Replies (7): Threaded | Chronological
on July 9, 2013 6:55am
You can turn the tablet to landscape and then the print will be bigger. ForScore lets you then turn half pages. The problem with that is there are more page turns, plus, if there are three systems on a page, it displays one and a half (meaning usually a full system and the soprano and alto parts of the next) systems. You don't get that second system fully on a page. If you have the score in Finale, you can print a PDF with just two systems per page. Then each system displays fully on each screen. But again, it's a lot of page turns for you. 
on July 9, 2013 7:19am
I'm an organist, and would love a giant digital display that would allow me to manipulate the size/position of pages, and easily take markings, and not have a glare. I'm sure the cost of such a device would be prohibitive, though!
on July 11, 2013 10:14am
I was at a business show recently and saw monitor type screens that are made to correct the back lighting to suit the surrounding light.  They are make primarily for advertising.  Thus you could program what would be on the screen when.  The cost no more than any other monitor and you could hook it up to whatever computer you wanted and control what appeared on the screen.  You could even use your lap top or tablet to send the score to your screen.  That would be so cool. 
on July 9, 2013 8:13am
ForScore is a great app and it keeps getting better. It's nice that it recently added the capability to see two pages at once but for conducting, that can be pretty small. You probably already know that you can project your iPad screen on to a large monitor using Air Play but for portability, I would love to see someone come up with a portable wide screen that interacts with the iPad through Air Play.  It would be about the size of a music stand desk and would roll up like a scroll for storage. (Remember the roll up piano on Star Trek Next Generation?)
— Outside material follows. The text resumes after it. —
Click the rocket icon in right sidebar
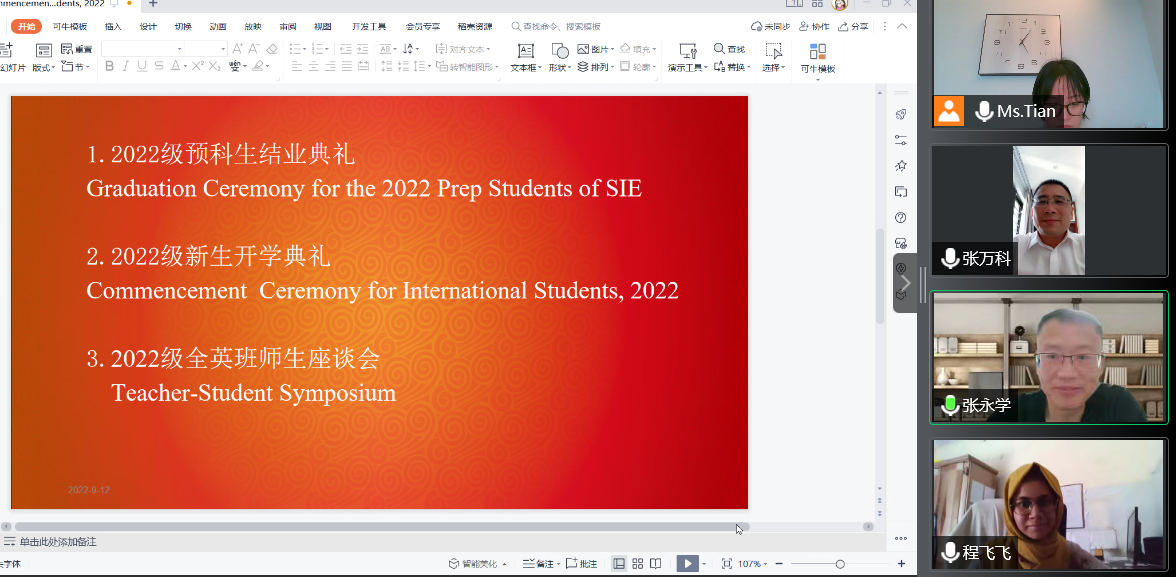[x=901, y=114]
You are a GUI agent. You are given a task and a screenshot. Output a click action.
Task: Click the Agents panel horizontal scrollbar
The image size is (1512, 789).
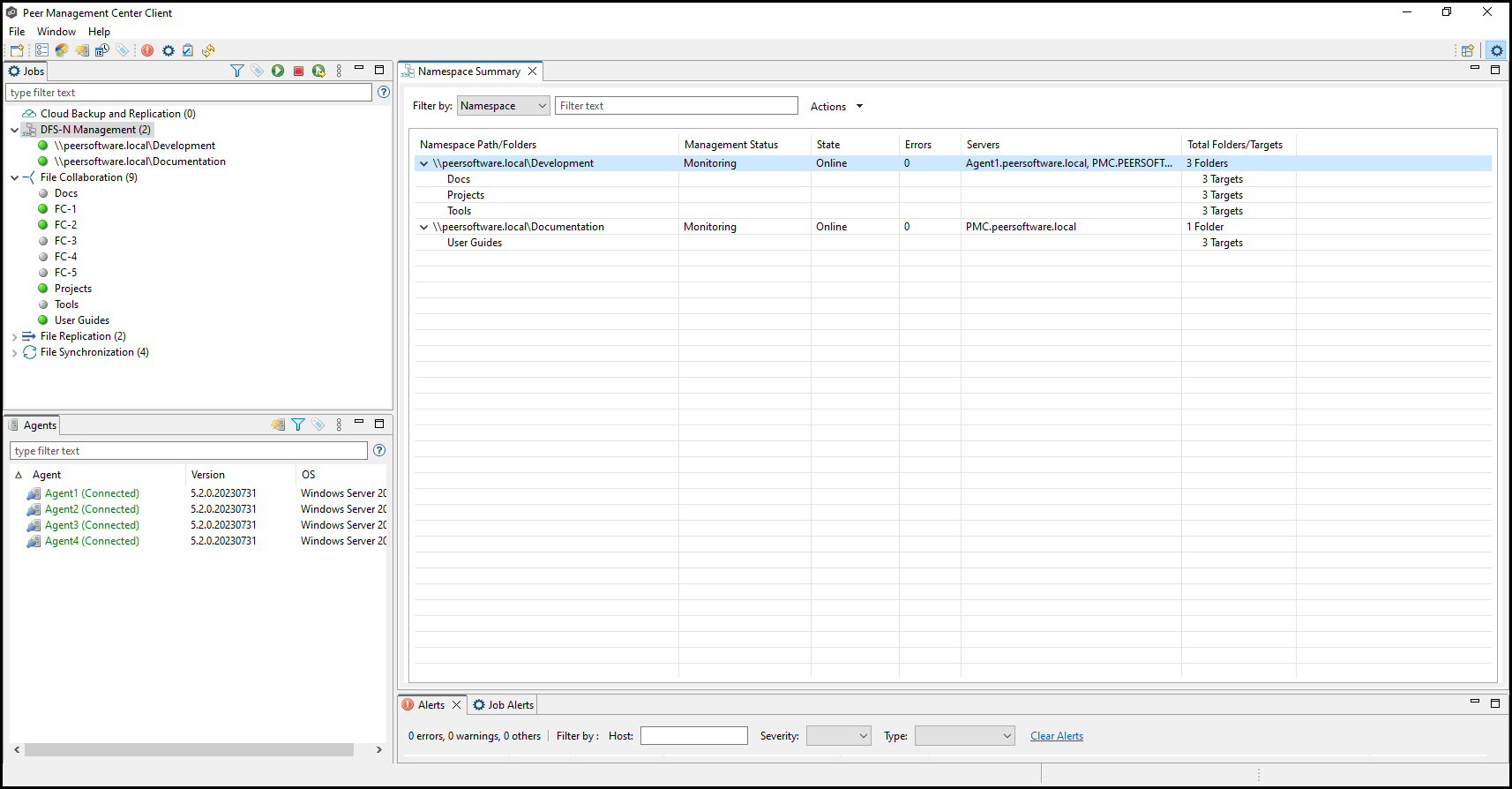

BTW, if anyone is interested in forScore but feel they need some help learning it, I have several video tutorials available here:  Tutorials on Using forScore on the iPad.
Janet Lanier
on July 10, 2013 7:32am
I saw a local church pastor preaching from a Dell XPS 18, which is an "all-in-one" computer in the form of a large tablet. The 18" screen is almost twice the diagonal size of an iPad. The question is whether there would be music-display-related software for the Windows 8 operating system similar to the functionality of something like forScore.
on July 11, 2013 6:02am
I was really hoping to nudge someone with an interest in developing a stand alone device, which shouldn't really cost too much to develop if its sole function would be as a display for forScore. It seems like a no brainer to me, but that really is not my field of expertise. My guess is that even if the software works or is developed for Windows 8, few will want to spend $900.00 for a score reader, but maybe I am wrong.
on July 12, 2013 8:30am
I'm pretty sure that many organists and pianists would prefer the much-larger display of the tablet PC I mentioned over the current iPad screen dimensions. The tablet PC wouldn't necessarily be purchased just as a score reader, but could be used as a "desktop replacement" or even a "laptop replacement" for the user.